→ **Exercise instructions**:
One number is the whole answer: the tally of lines in the records that include the word "Sulawesi".

→ **Data**:
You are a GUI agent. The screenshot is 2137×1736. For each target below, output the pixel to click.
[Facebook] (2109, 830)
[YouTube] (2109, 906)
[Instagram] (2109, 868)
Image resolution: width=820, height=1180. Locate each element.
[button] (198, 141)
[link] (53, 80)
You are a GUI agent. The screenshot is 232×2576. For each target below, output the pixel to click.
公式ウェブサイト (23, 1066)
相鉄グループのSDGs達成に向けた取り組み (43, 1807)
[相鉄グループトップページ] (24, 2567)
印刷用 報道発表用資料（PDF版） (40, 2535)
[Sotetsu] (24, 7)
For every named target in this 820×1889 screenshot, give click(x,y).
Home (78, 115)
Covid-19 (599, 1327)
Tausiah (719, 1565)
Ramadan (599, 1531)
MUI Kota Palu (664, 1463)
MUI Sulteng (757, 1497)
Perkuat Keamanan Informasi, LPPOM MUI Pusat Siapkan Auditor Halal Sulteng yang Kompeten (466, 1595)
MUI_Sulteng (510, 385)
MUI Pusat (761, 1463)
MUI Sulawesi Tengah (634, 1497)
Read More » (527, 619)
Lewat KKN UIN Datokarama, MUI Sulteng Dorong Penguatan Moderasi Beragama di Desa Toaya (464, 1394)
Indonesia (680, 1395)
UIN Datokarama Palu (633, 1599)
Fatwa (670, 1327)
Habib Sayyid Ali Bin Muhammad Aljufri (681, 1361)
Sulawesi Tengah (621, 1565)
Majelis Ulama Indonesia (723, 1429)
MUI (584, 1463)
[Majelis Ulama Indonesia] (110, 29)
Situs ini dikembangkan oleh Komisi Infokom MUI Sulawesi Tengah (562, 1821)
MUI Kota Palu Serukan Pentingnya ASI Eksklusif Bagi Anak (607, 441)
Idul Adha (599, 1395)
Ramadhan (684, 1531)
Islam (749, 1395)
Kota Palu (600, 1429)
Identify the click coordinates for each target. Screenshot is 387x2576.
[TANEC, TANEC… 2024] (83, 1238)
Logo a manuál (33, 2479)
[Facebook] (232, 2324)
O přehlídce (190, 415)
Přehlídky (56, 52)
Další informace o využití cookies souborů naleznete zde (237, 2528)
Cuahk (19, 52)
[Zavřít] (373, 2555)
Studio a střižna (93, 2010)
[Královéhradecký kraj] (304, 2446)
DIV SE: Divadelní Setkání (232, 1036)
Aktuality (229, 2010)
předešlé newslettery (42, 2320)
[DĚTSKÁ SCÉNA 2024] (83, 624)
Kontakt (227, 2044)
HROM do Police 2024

→ **Reply to the exercise**:
3